Seperti telah dituturkan di bagian depan, Hui-eng Niocu Siok Li Hwa yang merasa penasaran karena belum dapat membunuh Wan Sin Hong yang mencemarkan nama baik perkumpulannya, ketika melihat tubuh Sin Hong dibawa lari oleh orang yang bermuka merah, lalu mengejar terus bersama rombongannya.
Belum lama ia mengejar dan tiba di sebuah hutan di lereng Bukit Ngo-heng-san itu, ia melihat orang yang dikejarnya tadi sedang berlutut. Wan Sin Hong direbahkan di atas tanah dan orang itu kelihatan sedang merawat luka-luka yang diakibatkan oleh jarum-jarum rahasia. Orang itu sedang asyik menusuk-nusuk bagian terluka tadi dengan jarum-jarum emas dan perak, sedangkan jarum Hek-tok-ciam dan jarum hijau yang tadi melukai Wan Sin Hong telah dicabuti dan kini diletakkan di atas sehelai kain putih.
Orang demikian asyiknya mengobati luka-luka dan duduknya membelakangi Li Hwa sehingga tidak mendengar atau melihat datangan Siok Li Hwa dan anak buahnya.
Siok Li Hwa ragu-ragu. Pedangnya sudah siap di tangan, akan tetapi ia termangu-mangu ketika menyaksikan betapa orang yang menolong Wan Sin Hong itu tengah mengobati luka-luka yang ditimbulkan antara lain oleh jarum-jarum hijaunya.
"Serahkan penjahat Wan Sin Hong kepadaku!" akhirnya ia membentak dengan suara keras.
Orang yang disangkanya orang aneh bermuka merah itu menoleh dan melihat wajah orang ini, Li liwa mengeluarkan jerit ngeri dan takut demikian pula para anak buahnya mengeluarkan jerit kaget dan muka mereka pucat.

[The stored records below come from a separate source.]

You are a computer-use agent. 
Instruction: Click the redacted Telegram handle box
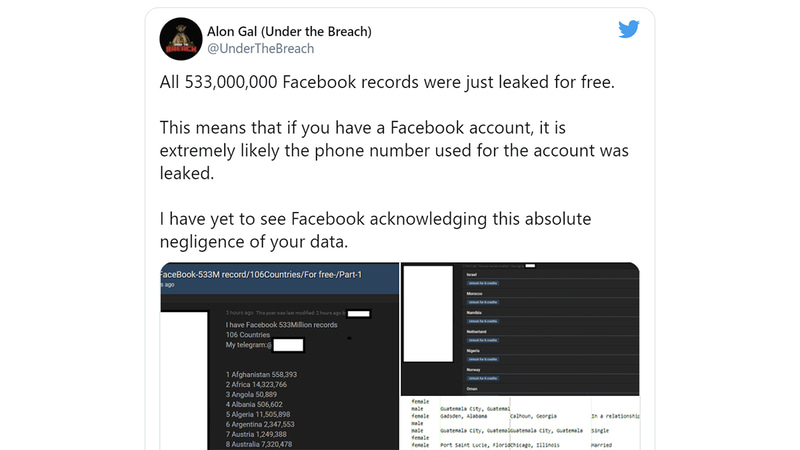coord(288,345)
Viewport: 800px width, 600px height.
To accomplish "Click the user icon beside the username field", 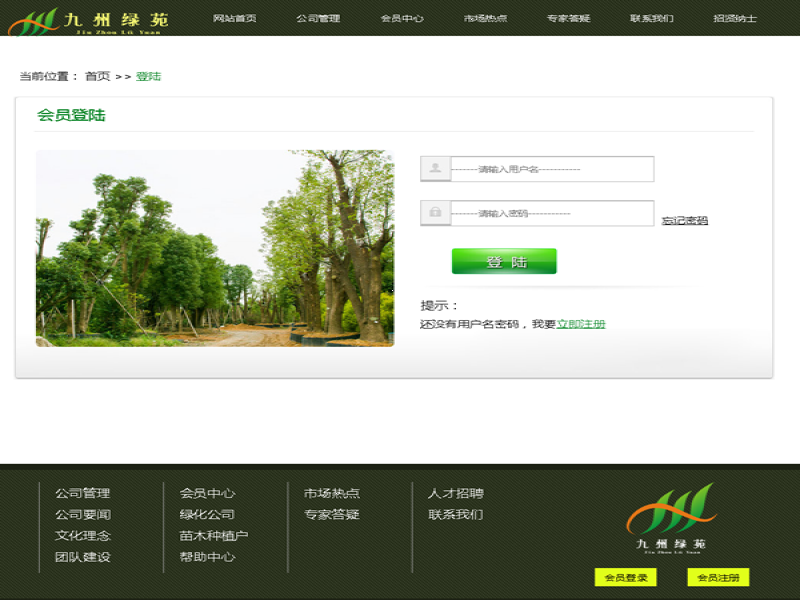I will pyautogui.click(x=435, y=169).
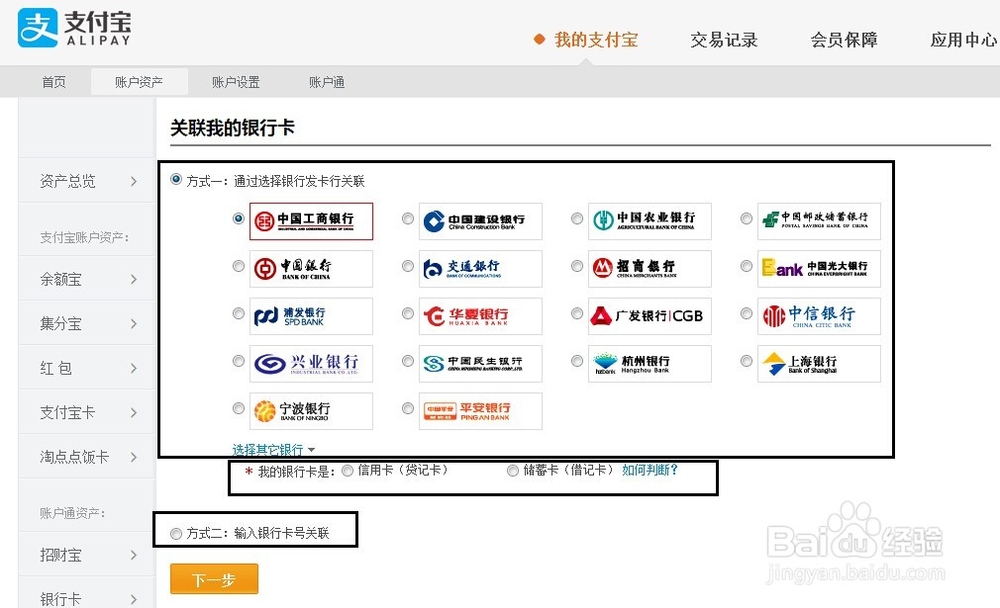Open 交易记录 in the top menu
Screen dimensions: 1000x608
coord(724,38)
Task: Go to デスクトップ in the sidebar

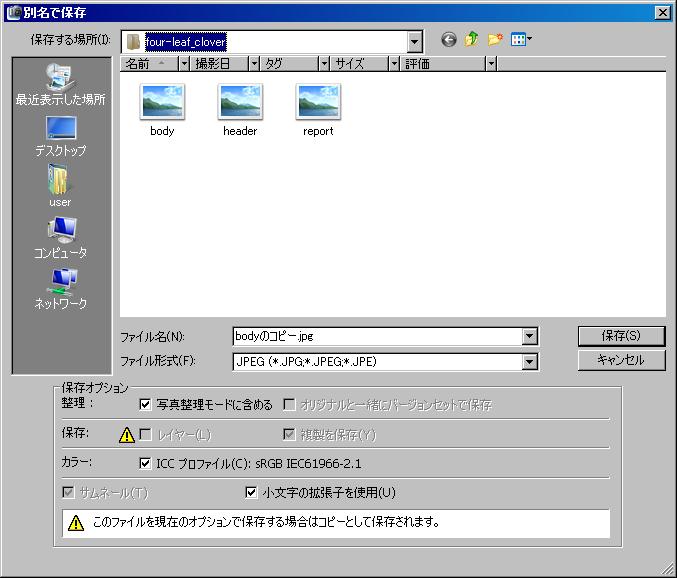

Pandang mata mereka sebentar ditujukan kepada Wan Sin Hong yang menggeletak di atas bumi, kemudian dialihkan kepada orang yang berlutut dan yang tadinya disangka orang bermuka merah. Memang aneh sekali dan bagi para gadis ini tentu saja merupakan hal yang aneh dan mengerikan karena baik bentuk badan maupun wajah kedua orang pemuda itu, baik yang berbaring maupun yang berlutut merawat, bagaikan tangan kanan dan tangan kiri. Serupa benar!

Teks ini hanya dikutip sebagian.